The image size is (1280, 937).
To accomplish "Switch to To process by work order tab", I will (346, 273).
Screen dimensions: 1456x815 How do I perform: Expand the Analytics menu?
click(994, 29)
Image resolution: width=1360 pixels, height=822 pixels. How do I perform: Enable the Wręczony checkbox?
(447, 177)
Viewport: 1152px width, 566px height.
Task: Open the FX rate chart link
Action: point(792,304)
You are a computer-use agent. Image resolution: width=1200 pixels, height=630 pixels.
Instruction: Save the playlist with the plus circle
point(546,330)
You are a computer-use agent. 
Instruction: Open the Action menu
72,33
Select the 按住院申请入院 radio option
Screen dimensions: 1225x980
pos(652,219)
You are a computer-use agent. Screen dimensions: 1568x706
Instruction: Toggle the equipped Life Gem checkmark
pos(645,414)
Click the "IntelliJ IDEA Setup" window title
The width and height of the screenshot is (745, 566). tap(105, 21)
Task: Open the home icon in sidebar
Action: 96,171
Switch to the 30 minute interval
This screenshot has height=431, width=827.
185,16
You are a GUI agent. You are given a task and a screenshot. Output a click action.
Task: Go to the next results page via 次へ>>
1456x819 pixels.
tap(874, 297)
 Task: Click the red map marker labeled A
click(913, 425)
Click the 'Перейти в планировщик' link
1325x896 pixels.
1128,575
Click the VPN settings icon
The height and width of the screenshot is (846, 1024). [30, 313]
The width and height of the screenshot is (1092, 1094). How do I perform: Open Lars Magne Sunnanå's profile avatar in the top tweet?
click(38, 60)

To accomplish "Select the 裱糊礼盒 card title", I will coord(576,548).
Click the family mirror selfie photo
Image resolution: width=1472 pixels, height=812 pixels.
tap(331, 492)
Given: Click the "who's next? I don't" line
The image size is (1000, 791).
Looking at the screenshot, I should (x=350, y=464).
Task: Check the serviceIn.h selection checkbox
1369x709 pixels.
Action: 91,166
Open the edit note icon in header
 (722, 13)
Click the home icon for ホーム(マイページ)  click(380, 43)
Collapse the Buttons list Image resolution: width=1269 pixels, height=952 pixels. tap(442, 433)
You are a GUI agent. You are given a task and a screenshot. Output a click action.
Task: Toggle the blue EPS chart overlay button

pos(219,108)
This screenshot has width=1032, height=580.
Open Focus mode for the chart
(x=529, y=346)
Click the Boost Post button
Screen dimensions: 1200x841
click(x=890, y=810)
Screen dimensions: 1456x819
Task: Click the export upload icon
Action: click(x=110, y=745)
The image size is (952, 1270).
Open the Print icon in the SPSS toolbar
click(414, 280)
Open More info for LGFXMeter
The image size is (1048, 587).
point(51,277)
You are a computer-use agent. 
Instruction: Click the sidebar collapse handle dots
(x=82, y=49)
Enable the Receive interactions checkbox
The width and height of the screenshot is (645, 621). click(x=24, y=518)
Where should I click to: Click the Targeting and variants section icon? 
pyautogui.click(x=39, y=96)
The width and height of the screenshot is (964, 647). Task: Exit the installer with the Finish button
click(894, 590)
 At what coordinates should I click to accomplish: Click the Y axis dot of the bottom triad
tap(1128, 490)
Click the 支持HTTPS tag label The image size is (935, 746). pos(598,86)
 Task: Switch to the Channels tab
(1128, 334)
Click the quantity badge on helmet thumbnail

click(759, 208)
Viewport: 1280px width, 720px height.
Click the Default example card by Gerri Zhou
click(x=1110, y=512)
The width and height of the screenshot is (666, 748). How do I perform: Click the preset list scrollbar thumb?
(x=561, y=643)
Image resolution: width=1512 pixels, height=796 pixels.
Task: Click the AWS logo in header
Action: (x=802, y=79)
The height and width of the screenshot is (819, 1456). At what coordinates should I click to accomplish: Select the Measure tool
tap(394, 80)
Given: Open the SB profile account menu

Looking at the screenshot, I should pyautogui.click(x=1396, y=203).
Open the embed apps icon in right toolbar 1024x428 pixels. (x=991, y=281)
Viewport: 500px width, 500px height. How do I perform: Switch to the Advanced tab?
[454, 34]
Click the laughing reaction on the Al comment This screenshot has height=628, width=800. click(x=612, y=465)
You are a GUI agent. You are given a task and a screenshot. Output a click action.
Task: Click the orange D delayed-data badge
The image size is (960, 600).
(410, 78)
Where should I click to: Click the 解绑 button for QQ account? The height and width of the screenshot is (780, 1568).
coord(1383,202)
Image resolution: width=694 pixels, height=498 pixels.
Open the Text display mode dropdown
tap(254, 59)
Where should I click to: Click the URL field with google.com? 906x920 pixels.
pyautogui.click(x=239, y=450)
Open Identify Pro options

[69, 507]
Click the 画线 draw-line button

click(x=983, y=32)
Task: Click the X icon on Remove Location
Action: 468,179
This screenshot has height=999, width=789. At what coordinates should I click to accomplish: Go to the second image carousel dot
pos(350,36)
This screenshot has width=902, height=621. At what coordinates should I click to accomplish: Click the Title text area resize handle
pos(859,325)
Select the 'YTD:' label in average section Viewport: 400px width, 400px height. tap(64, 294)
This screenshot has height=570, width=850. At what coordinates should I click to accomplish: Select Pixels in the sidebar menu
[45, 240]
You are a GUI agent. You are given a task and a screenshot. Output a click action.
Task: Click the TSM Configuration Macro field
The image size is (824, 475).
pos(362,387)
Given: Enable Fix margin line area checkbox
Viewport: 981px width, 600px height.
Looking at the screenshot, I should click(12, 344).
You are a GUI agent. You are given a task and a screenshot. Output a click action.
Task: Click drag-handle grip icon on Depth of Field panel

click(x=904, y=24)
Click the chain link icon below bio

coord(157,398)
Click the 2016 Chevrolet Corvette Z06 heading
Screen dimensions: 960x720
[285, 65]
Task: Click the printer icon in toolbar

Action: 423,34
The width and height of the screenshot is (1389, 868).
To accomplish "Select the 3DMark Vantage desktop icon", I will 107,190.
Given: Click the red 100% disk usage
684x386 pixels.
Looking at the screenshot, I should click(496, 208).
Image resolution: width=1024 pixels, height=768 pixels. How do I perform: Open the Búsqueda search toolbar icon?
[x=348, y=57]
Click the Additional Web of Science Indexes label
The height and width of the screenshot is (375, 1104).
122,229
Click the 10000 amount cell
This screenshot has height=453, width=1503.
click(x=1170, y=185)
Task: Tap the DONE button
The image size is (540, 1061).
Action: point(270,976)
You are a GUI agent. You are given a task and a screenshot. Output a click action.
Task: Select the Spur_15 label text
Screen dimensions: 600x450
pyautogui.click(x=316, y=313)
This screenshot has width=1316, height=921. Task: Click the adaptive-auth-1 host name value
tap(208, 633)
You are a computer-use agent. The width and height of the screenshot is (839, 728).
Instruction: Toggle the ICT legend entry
++++
**To do:**
Rewrite the part that opens with the line containing "Click the 支持HTTPS" and closes with the line containing "click(x=1110, y=512)", requests included, moving every coordinate in the answers up by 123.

**Answer for the task:**
Click the 支持HTTPS tag label The image size is (935, 746). pos(721,209)
 Task: Switch to the Channels tab
(1251, 457)
Click the quantity badge on helmet thumbnail

click(882, 331)
Viewport: 1280px width, 720px height.
Click the Default example card by Gerri Zhou
click(x=1233, y=635)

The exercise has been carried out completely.